No justifying Israel’s bloodshed in Gaza

No justifying Israel’s bloodshed in Gaza

Palestinians inspect a home destroyed in an Israeli airstrike in Khan Younis, southern Gaza Strip, on 14 November.
 Ashraf AmraAPA images
A truce was declared by Israel and Islamic Jihad early Thursday, bringing an end to 48 hours of violence across the Gaza-Israel boundary that teetered on the brink of a full-blown war.
Gaza’s health ministry stated that Israeli forces killed 34 Palestinians during the fighting, nearly half of them civilians, including eight children and three women. No Israeli fatalities were reported.
Three members of the Ayyad family, among them a 7-year-old child, were killed as they were on a motorcycle in front of their Gaza City home on Wednesday, 13 November.
They were targeted as they were rushing to a hospital after a relative had been injured in a separate attack.
Israeli forces killed two boys in a strike on a carpentry shop in Gaza City that same day. Their father, who owned the shop, and two other men affiliated with Islamic Jihad’s military wing were also killed.

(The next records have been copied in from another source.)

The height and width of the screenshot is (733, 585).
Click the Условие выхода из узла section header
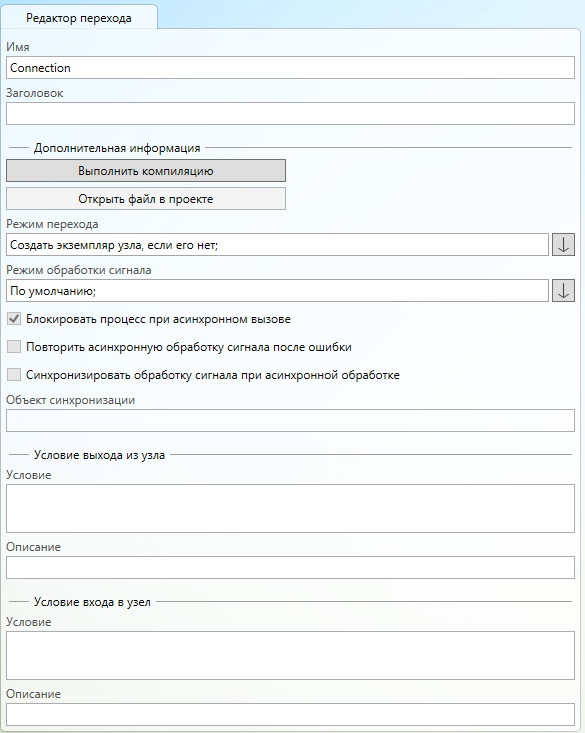click(x=99, y=455)
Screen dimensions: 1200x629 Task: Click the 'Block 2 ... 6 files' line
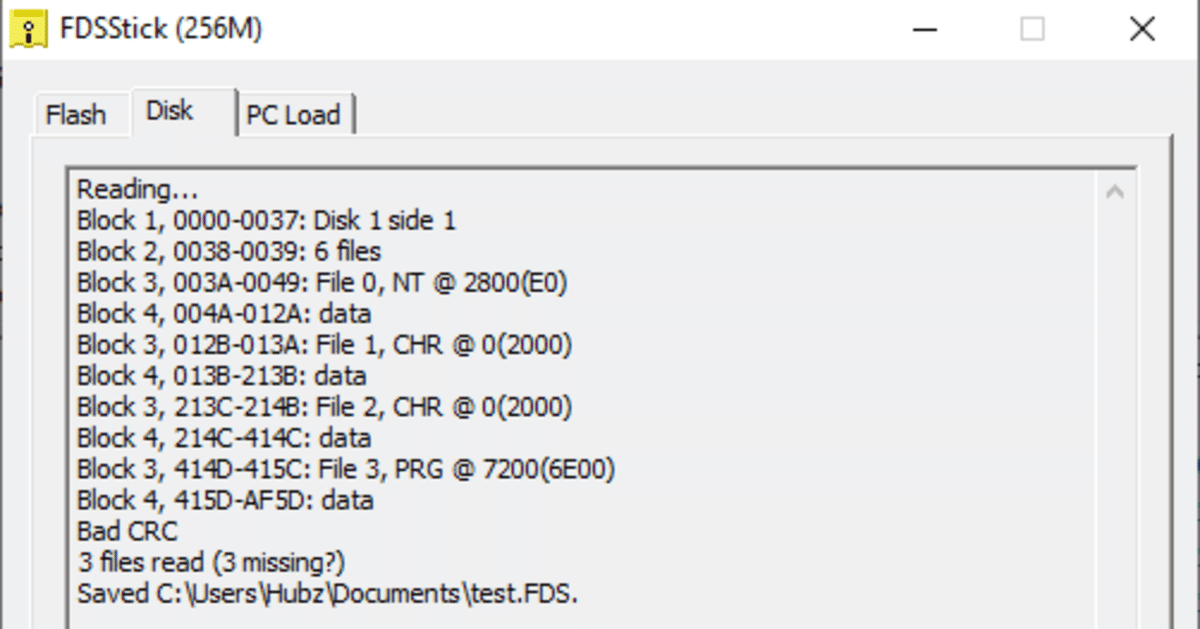[x=229, y=251]
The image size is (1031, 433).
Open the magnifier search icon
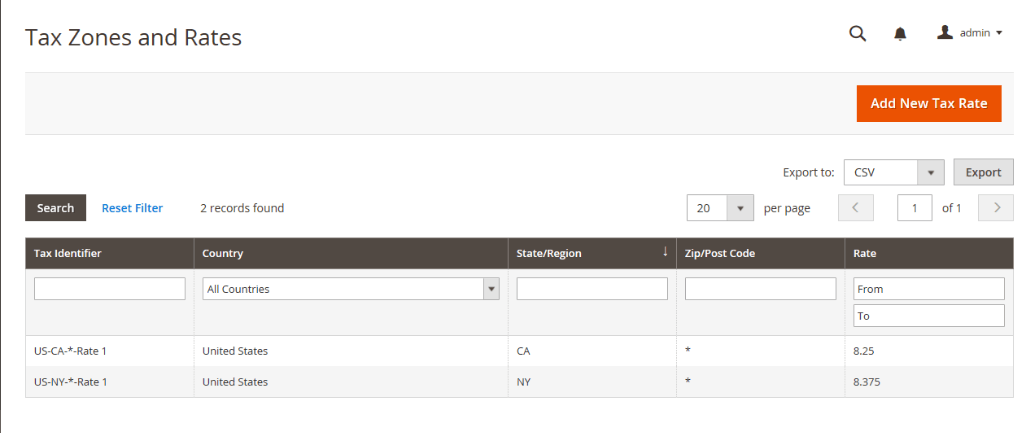pyautogui.click(x=857, y=33)
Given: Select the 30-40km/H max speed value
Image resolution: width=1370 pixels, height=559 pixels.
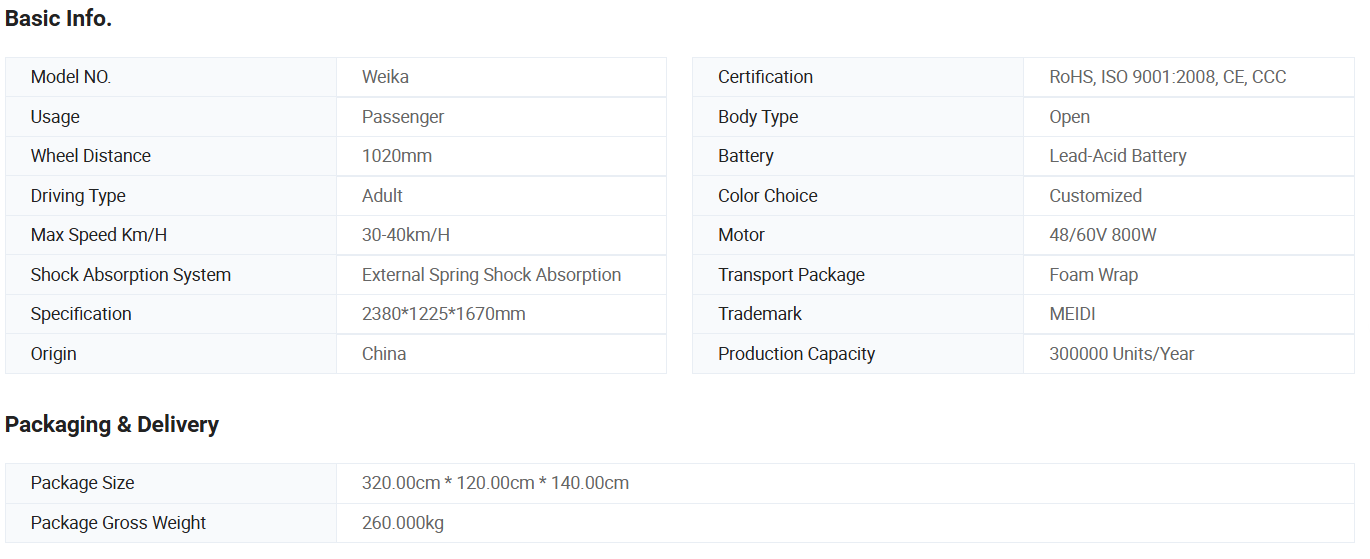Looking at the screenshot, I should pos(406,235).
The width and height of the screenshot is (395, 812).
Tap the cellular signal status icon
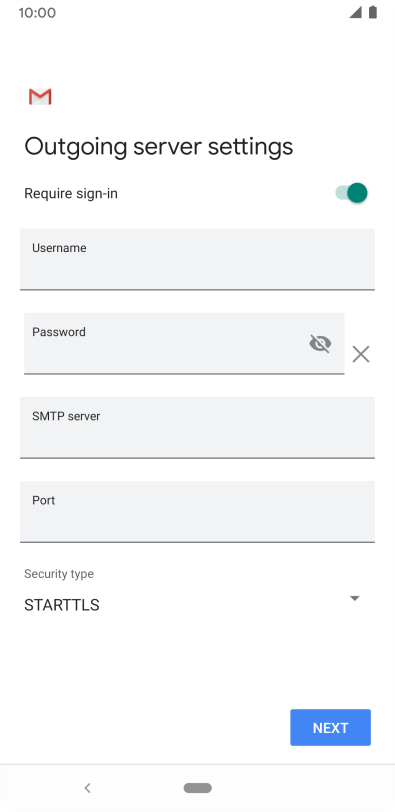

The deadliest single incident in the 48 hours of bombardment occurred soon before the truce took effect on Thursday. Eight persons from the al-Sawarka family – five of them children – were killed and 13 injured when Israel fired four missiles at a pair of tin-roofed shacks in central Gaza.
Israel initially claimed that one of those killed was a commander of an Islamic Jihad rocket unit who was “hiding ammunition and military infrastructure” in his home.
An Israeli military spokesperson “had no information about the airstrike,” the Associated Press reported, “but he said Islamic Jihad commanders store weapons in their homes, making them legitimate targets.”
Reports later emerged indicating that the Israeli military had mistakenly targeted the home of a different man with the same name as the Islamic Jihad commander.
Even if it wasn’t a case of mistaken identity, and weapons were present at the al-Sawarka homes, the laws of armed conflict would forbid Israel from striking them while civilians were present.
Article 57 of the Geneva Conventions states that an attack must be canceled or postponed if it poses a danger to civilians “excessive in relation to the concrete and direct military advantage anticipated.”
Such indiscriminate violence characterizes Israel’s military offensives in Gaza.